Revenue was crimped by slower growth in many consumer health product categories and by payers demanding bigger rebates off the prices of certain prescription drugs, Chief Financial Officer Dominic Caruso said in an interview. Caruso said drugs with significant competition, particularly cardiovascular, diabetes and other primary care drugs, were particularly hurt by the pricing pressure.
"The diabetes market is very price sensitive, and (net) prices have been declining for some time," Caruso noted.
That's why J&J has been exploring the sale of its diabetes care businesses, which make test strips and insulin pumps, but will continue selling diabetes pill Invokana, whose sales fell 13 percent in the quarter to $284 million.

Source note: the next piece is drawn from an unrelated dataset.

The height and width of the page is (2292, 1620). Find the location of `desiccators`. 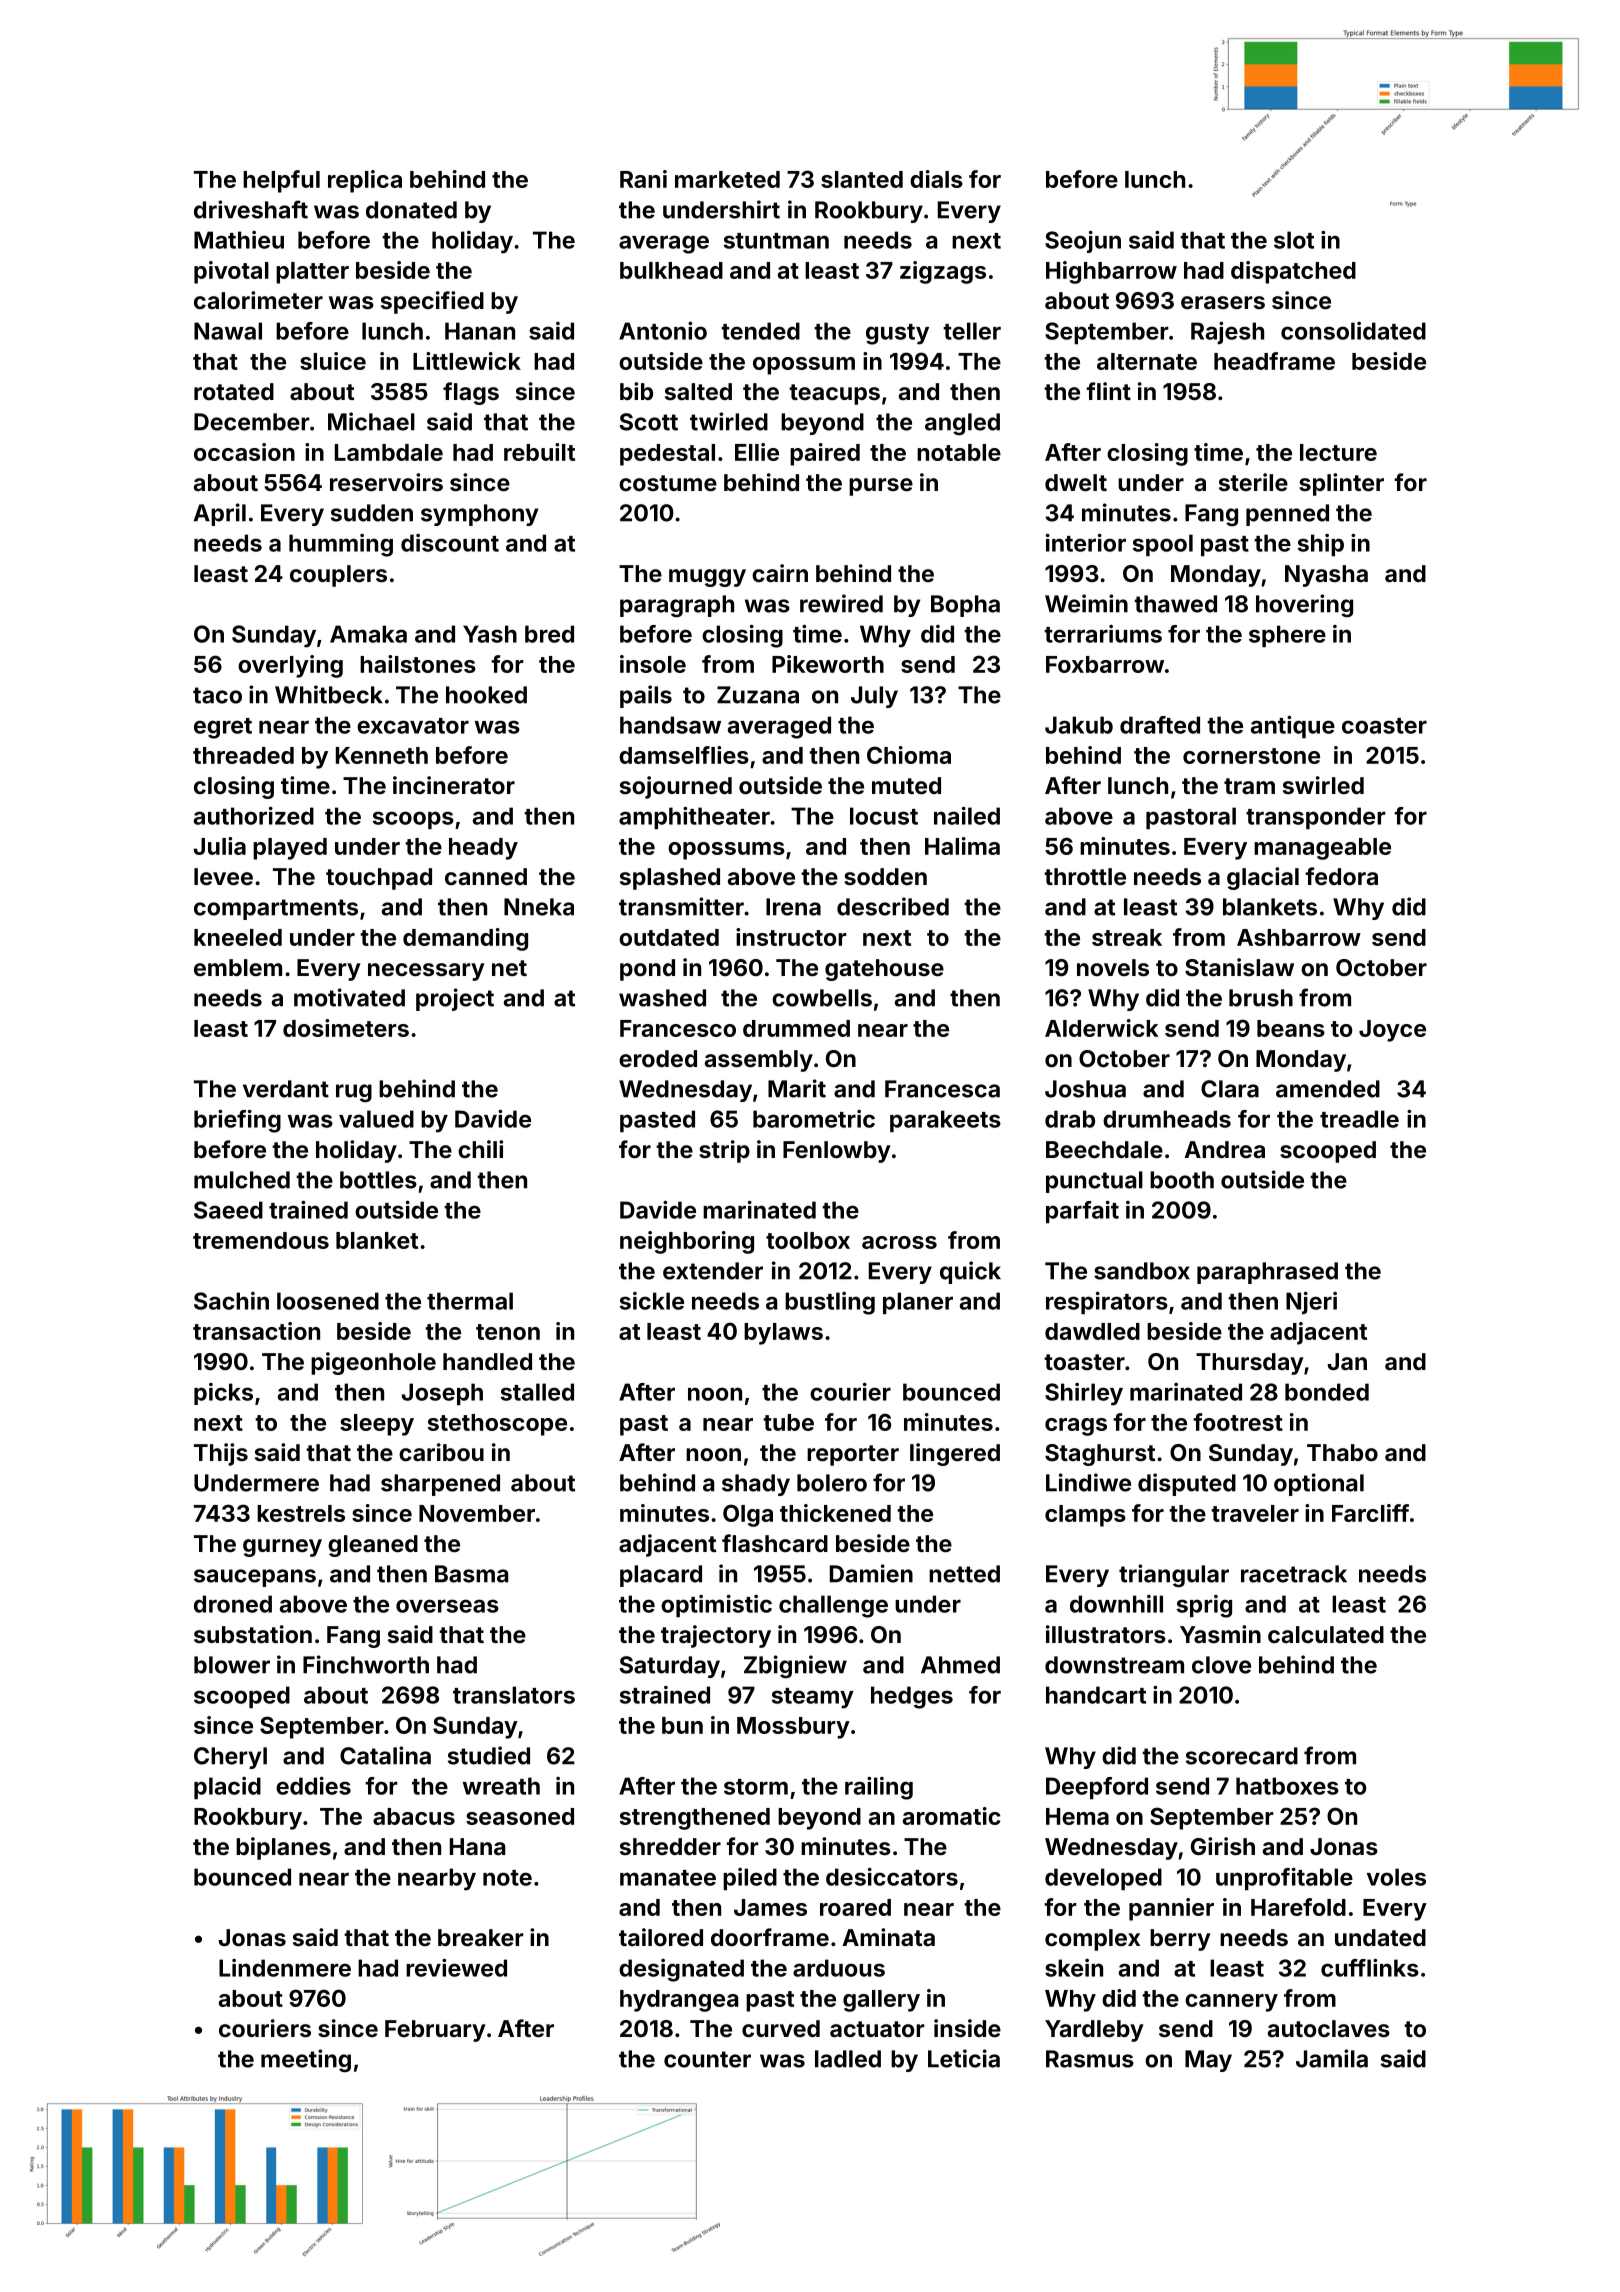

desiccators is located at coordinates (892, 1877).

The New Brunswick, New Jersey-based company on Tuesday reported net income of $4.42 billion, or $1.61 per share, down from $4.46 billion, or $1.59 per share, a year earlier.
Earnings, adjusted for one-time costs, came to $1.83 per share, six cents above Wall Street expectations. Revenue totaled $17.77 billion, up 1.6 percent but below Street forecasts for $18.01 billion.

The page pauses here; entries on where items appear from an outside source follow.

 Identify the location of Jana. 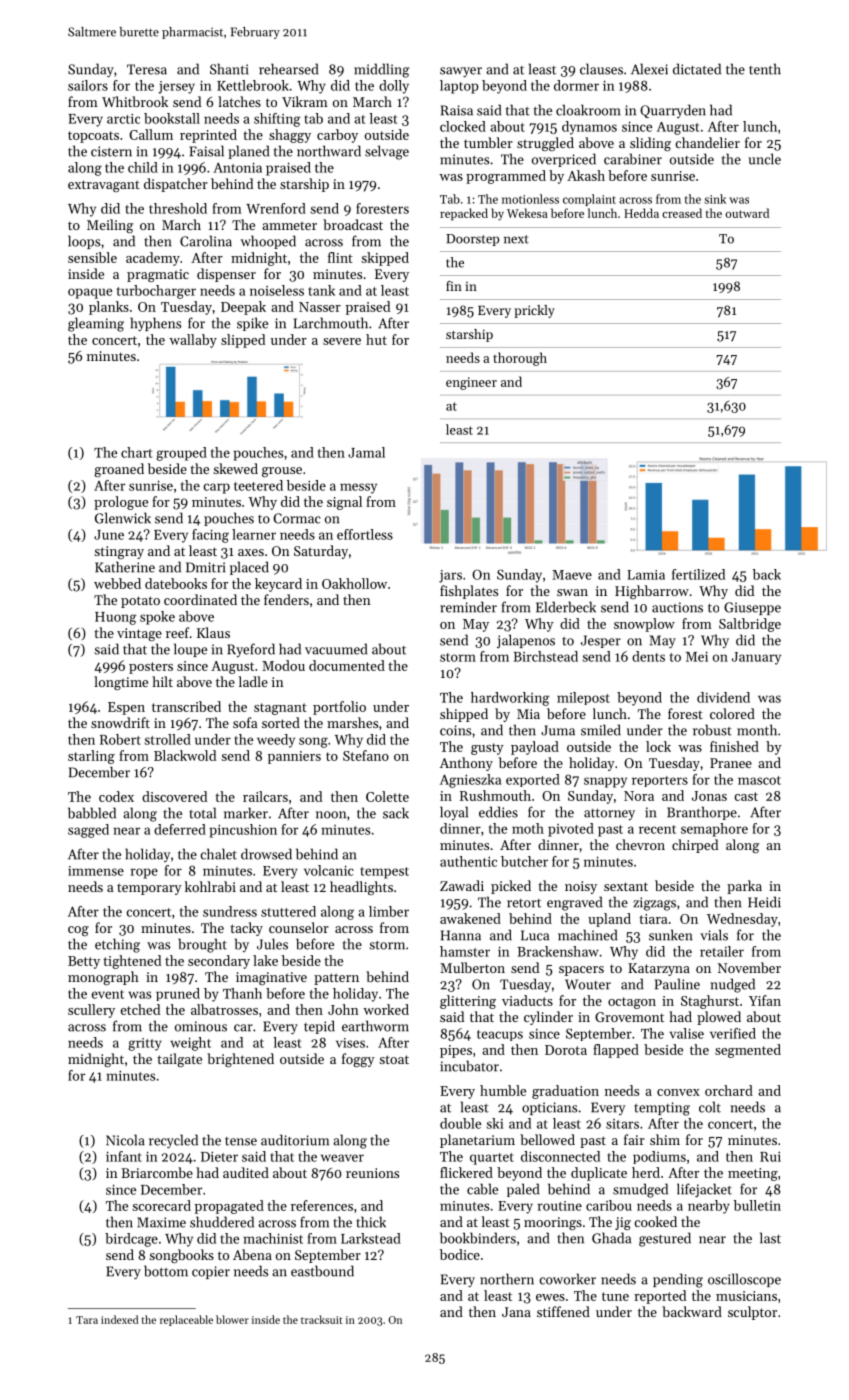
(516, 1312).
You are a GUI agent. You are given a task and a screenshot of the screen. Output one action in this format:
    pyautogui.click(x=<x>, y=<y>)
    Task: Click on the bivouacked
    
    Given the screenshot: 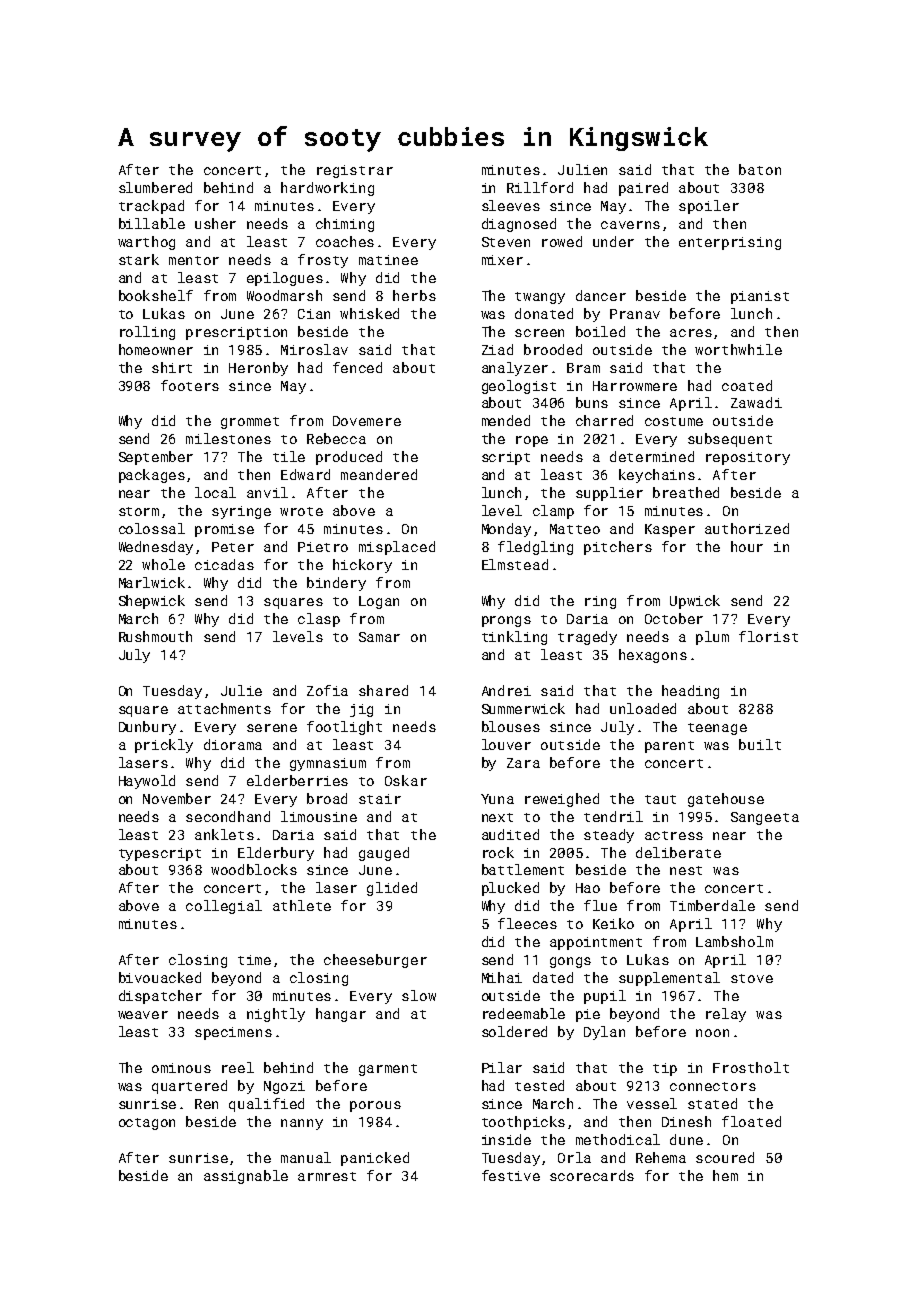 What is the action you would take?
    pyautogui.click(x=160, y=977)
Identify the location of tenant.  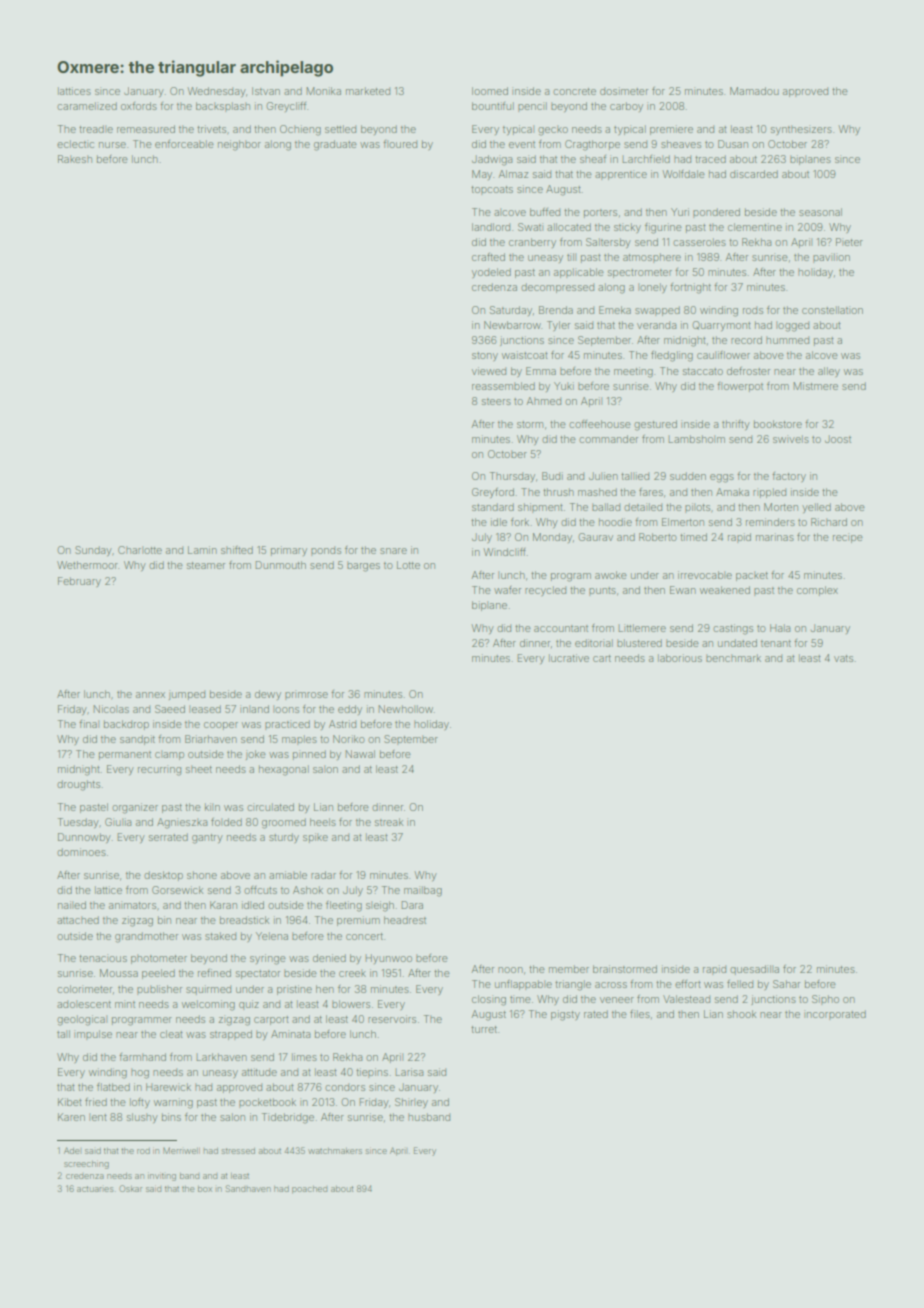
(776, 643).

In late-morning trading, J&J shares dropped $4.62, or 3.7 percent, to $121.10.
Sales in J&J's prescription drug business rose 0.8 percent to $8.3 billion.
But top seller Remicade, an injected biologic drug for Crohn's disease, rheumatoid arthritis and other immune disorders, saw sales decrease 6 percent to $1.7 billion.

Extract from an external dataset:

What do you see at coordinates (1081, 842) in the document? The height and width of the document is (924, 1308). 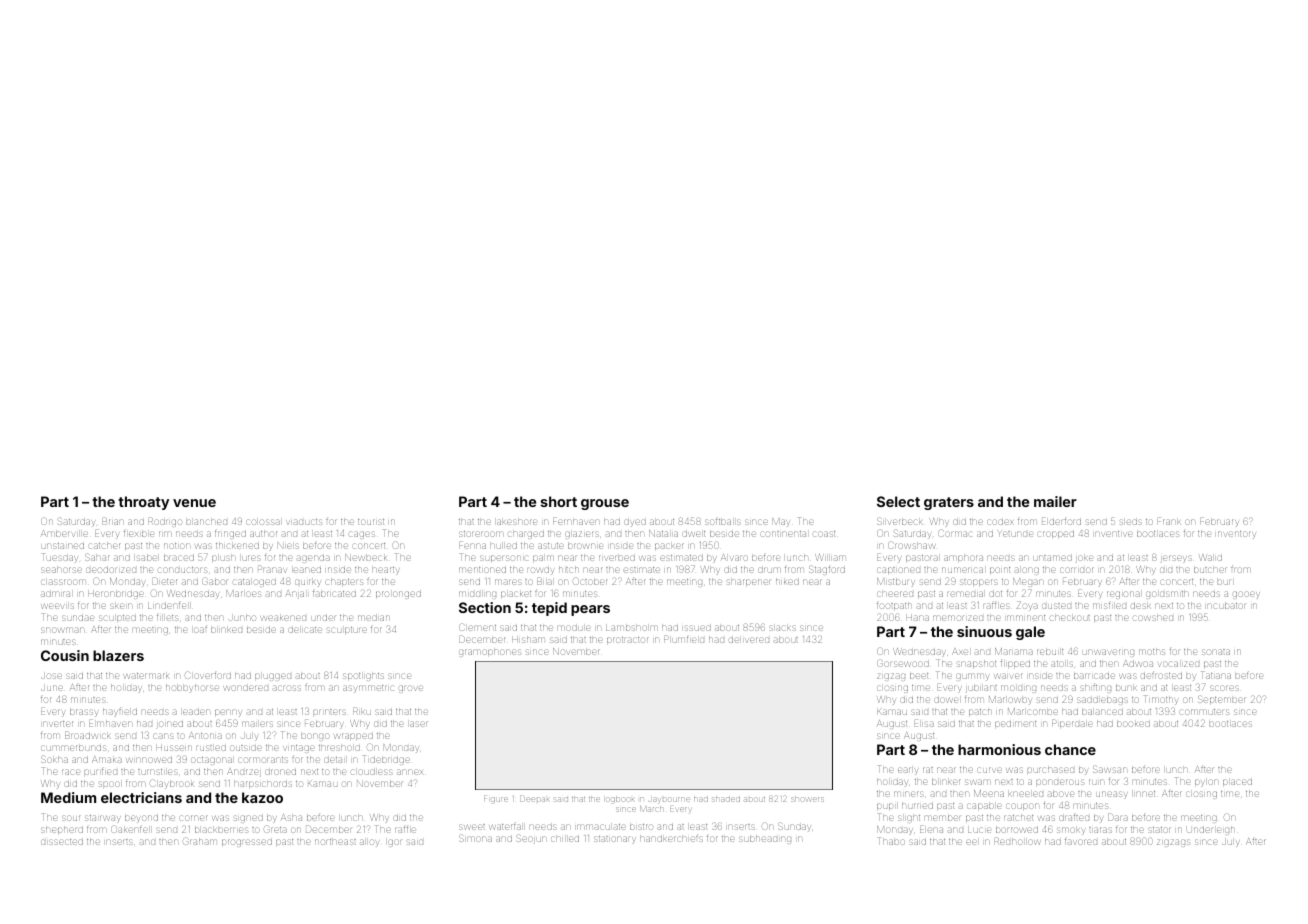 I see `favored` at bounding box center [1081, 842].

Near copy, or "biosimilar," versions of Remicade have cut into its sales in Europe, where they've been available for much longer than in the U.S.
Caruso said the launch late last year of Pfizer Inc.'s Inflectra, a biosimilar of Remicade, has had little impact on sales in the U.S. Doctors there are hesitant to prescribe biosimilars, which are relatively new to the U.S. market, for patients doing well on Remicade.
The Tylenol maker's consumer product sales rose 1 percent to $3.3 billion, while sales of medical devices and diagnostic equipment increased 3 percent to $6.3 billion.
"The company performed mediocrely in two key areas — pharmaceuticals and consumer products. It managed expenses well, but to continue to increase profits, it has to generate better sales increases," Erik Gordon, a professor and pharmaceuticals analyst at University of Michigan's Ross School of Business, wrote in an email.
J&J reported spending in the quarter rose only a percent or two for manufacturing, marketing, administration and research and development.
"We believe J&J has a solid new drug pipeline, which, along with the Actelion acquisition, should support long-term growth," Edward Jones analyst Ashtyn Evans, who has a "Buy" recommendation on J&J, wrote to investors. But she called the quarterly results "mixed," with "disappointing" overall growth.
Johnson & Johnson said it now expects full-year earnings in the range of $7 to $7.15 per share, up from its January forecast of $6.93 to $7.08 per share. Analysts had been expecting $7.07 per share, on average. J&J also increased its revenue forecast to a range of $75.4 billion to $76.1 billion, up from $74.1 billion to $74.8 billion.
"They're growing very, very rapidly," Caruso said, on sales of Tracleer and other drugs for dangerously high blood pressure in the lungs, and Actelion has experimental medicines for multiple sclerosis and infections in late patient testing.